What adjustments do you wish employers would put in place?

The following is not an endometriosis-specific statement. I want this to apply to all menstruation issues and related conditions because, in the end, we are all in extremely similar boats – just with different root causes.

Make it judgement-free. See it the same as you would any other reason for feeling unwell. Have empathy. Understand that it is not possible for someone to be their normal, productive self if they’re dealing with pain, vomiting, migraines, extreme fatigue; all that fun stuff. Be mindful that it’s not just physical symptoms. When first receiving a diagnosis or news of a condition worsening, people may be upset and need time to process this information emotionally. Create an environment where people don’t feel ashamed or a burden for needing to take care of themselves. 

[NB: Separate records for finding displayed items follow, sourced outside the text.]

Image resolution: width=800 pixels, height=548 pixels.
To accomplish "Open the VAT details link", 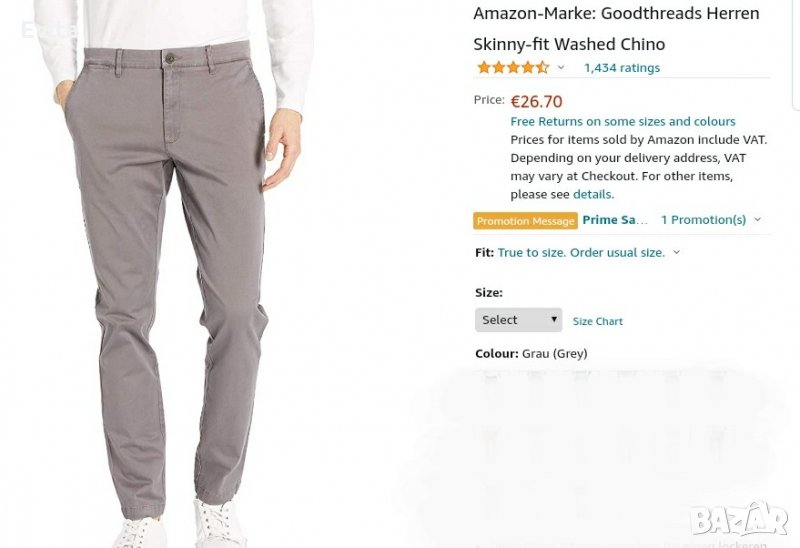I will [x=593, y=194].
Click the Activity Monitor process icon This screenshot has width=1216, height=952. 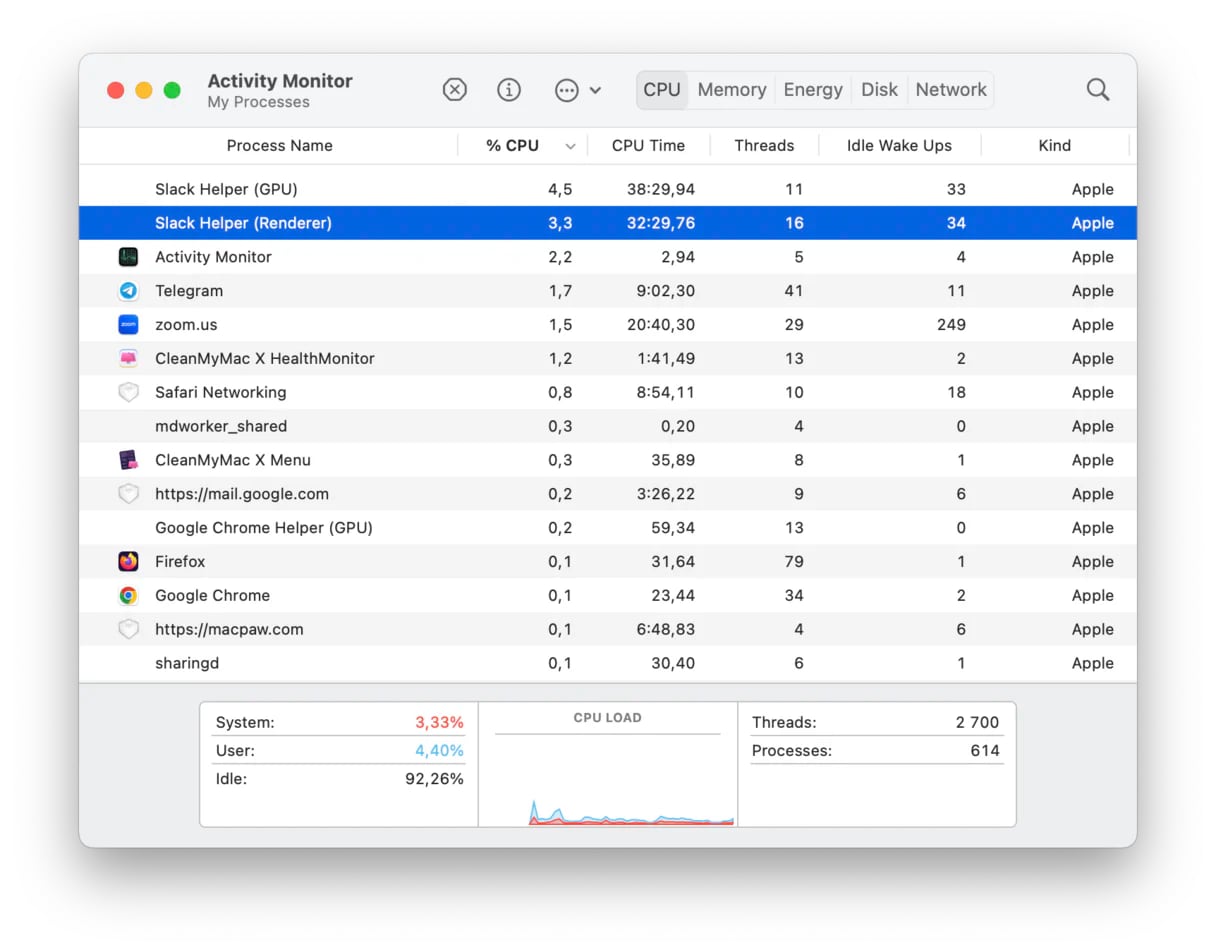click(128, 257)
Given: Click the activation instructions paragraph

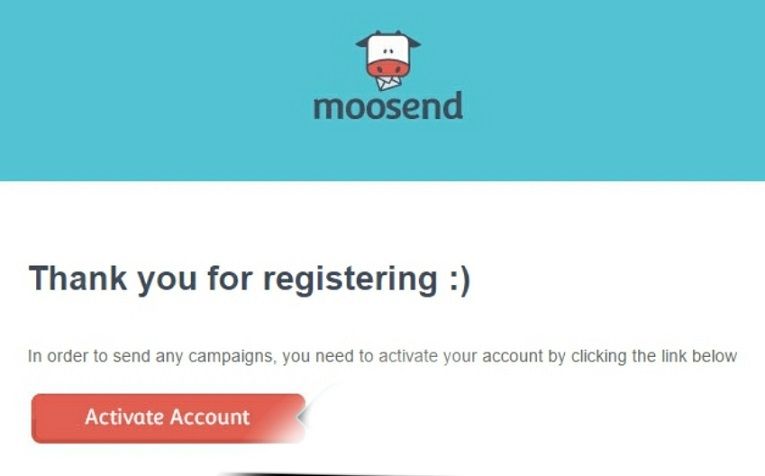Looking at the screenshot, I should point(382,357).
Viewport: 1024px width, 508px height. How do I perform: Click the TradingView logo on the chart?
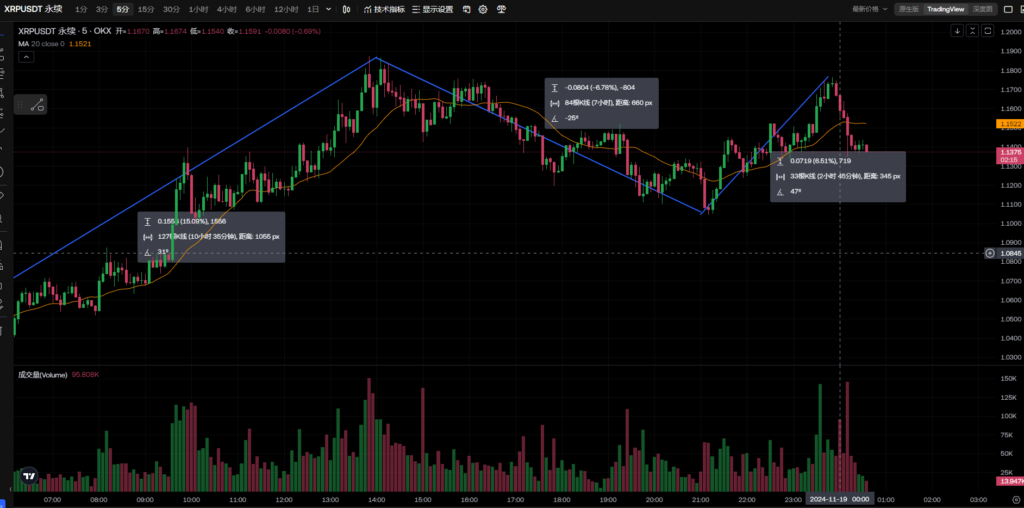[x=30, y=477]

Do you think the perception of endometriosis is changing?

Yes, for sure. There is a lot more awareness now. A while ago my mum asked me, “Why do so many people have endometriosis now? No one even knew about it when I was younger, so how can so many people have it all of sudden?” and the answer to that is pretty simple: awareness and education. In the past, how many people avoided going to their GP due to fear of being dismissed by their doctor? How many people would have gone to their GP only to be told to go away and have some paracetamol with a hot water bottle? Variations of the latter happened to me several times throughout my twenties, and if I had been taken more seriously then perhaps I would have received a diagnosis sooner.

There has been a study on gender bias in healthcare showing that women's pain is frequently underestimated both in its rating and treatment – and that is not to mention the racial bias Black women face in addition to the gender bias – so there is still a lot to be done concerning women’s pain and health in general, but I definitely feel a shift in perception regarding endometriosis specifically.